Refer to the Cluster Configuration documentation for details on populating the cluster.conf file.

If you are using Terraform to install Enterprise Edition, you will use the Apcera-provided cluster.conf.erb file to generate the cluster.conf file. Refer to the installation instructions for your platform.

Running Orchestrator

To run Orchestrator:

  • Configure the network device to map to the proper virtual machine network.
  • Import the Orchestrator VM.
  • Power on the virtual machine.

Orchestrator will default to configuring the network via DHCP. If no DHCP server is available on the network, it will timeout after two minutes.

If DHCP fails, or if a static IP address allocation is desired, you can configure the machine to use a static IP. The base operating system for the Orchestrator is Ubuntu 14.04. Network configuration can be set up by editing the file at /etc/network/interfaces.

Refer to the following example to configure the static IP address for the network device on eth0. This should replace the default configuration for eth0 in the cluster.conf file. After configuring the network device, run sudo service networking restart to restart the networking services.

auto eth0
iface eth0 inet static
  address 10.0.0.30
  netmask 255.255.255.0
  gateway 10.0.0.1
  dns-nameservers 8.8.8.8

Logging in to Orchestrator

Once the Orchestrator is up and running, you can log into it using the default orchestrator user with password orchestrator.

vm login: orchestrator
password: orchestrator

For example: ssh orchestrator@172.27.16.41

It is recommended that you change the password immediately via the passwd command.

NOTE: This may be different depending on your platform. On OpenStack, we use the ec2-user to log in initially based on the keypair that you selected when you launched the Orchestrator instance.

Connecting to Orchestrator using SSH

It is generally more convenient to use SSH to remotely access the Orchestrator host. To access the Orchestrator instance using SSH, you will need a key pair that the Orchestrator recognizes. To generate the necessary SSH key pair, see the SSH documentation.

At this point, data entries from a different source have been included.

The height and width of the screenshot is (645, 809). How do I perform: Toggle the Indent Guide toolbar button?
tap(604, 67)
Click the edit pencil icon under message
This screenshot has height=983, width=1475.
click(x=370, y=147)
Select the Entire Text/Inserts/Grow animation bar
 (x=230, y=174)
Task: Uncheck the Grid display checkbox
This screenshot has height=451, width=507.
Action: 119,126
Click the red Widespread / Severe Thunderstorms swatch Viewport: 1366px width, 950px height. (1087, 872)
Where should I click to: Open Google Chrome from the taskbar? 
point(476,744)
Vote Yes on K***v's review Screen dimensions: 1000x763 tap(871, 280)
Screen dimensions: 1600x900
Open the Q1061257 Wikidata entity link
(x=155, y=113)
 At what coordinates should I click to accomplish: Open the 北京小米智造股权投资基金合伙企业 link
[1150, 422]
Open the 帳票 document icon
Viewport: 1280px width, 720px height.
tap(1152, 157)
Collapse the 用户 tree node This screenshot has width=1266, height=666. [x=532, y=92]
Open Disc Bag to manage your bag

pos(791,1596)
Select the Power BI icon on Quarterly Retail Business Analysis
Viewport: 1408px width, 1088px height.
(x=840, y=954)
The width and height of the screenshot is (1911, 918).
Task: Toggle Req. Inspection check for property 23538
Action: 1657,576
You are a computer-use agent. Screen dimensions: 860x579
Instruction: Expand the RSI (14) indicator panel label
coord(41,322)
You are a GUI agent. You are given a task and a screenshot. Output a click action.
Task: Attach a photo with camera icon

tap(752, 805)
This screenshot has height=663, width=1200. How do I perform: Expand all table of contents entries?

Once you log in to the Orchestrator host using SSH, you can use the commands orchestrator-cli ssh and orchestrator-cli collect logs to access other machine hosts and to pull the component logs. Both of these commands expect the following SSH configuration:

  • Have ssh-agent running.
  • Enable SSH Agent forwarding (ForwardAgent yes is configured).
  • Have preloaded into your ssh-agent the SSH key that you configured in the cluster.conf file for access to servers inside the cluster.

Steps to add your SSH key to your SSH agent:

1) On Debian systems (and derivatives), the ssh-agent is started by default when you log in.

But, if for some reason you need to start the SSH Agent, run the command eval ssh-agent.

2) Add your key to the agent by entering the command ssh-add and your password when prompted.

Note that the above command assumes that the SSH key is in your current directory. If it is not, use command ssh-add /path/to/ssh/key.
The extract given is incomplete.